Zur Landung drückst Du die Front nach unten und richtest sie nach der Landeschräge aus, um auf beiden Rädern gleichzeitig zu landen. Auch hier gilt wieder: Arme und Beine puffern den Aufprall ab.
Tipp: Den aktiven Absprung lernt man durch stetiges Üben. Er ist ein Kraftakt. Taste Dich daher langsam an einen immer dynamischeren Absprung heran. Wer gleich mit voller Kraft am Lenker zerrt, läuft Gefahr, das Bike zu verreißen und in eine gefährliche Schräglage zu geraten.
FREERIDE: Stefan, Du bist selbst Mountainbiker. Warum kriegen die einen Airtime, die anderen nicht?
Stefan Siebert: Das hat mit Angst zu tun. Ich bin das beste Beispiel. Mich hat’s beim Snowboarden schon zerlegt, mich hat’s beim Biken zerlegt. Und je mehr Luft unter den Reifen, desto größer die Wahrscheinlichkeit, dass es wieder passiert. Diese Angst hemmt und stört den Bewegungsablauf, um für Airtime richtig abzuspringen.
Kann man die Angst überwinden?
Das ist schwierig. Denn schlechte Erfahrungen führen dazu, dass man der Airtime ausweicht.

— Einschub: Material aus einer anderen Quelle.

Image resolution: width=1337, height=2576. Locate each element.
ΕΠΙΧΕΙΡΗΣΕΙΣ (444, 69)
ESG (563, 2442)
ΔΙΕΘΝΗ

Konkret: Du schluckst eher den Sprung weg, als dass Du Dich rausfeuerst. Das ist dann die klassische Crouch-Position, man kauert in der Luft, quasi über dem Bike statt sich rauszustrecken oder abzuziehen, wie es so schön heißt.
Warum es nicht anders machen?
Weil zum einen der Kopf nicht will, zum anderen sich ein falsches Bewegungsmuster oft über lange Zeit eingeschliffen hat. Es ist schwer, diese Hirnblockade zu überwinden und genauso schwer, das falsche Bewegungsmuster durch ein richtiges zu überschreiben. Dazu musst Du Dich regelrecht umprogrammieren, und das ist erwiesenermaßen schwieriger als eine Bewegung komplett neu zu lernen.
Was ist die Lösung?
Es ist möglich, sich auf ein neues Bewegungsmuster umzuprogrammieren. Doch nur mit hohem Aufwand.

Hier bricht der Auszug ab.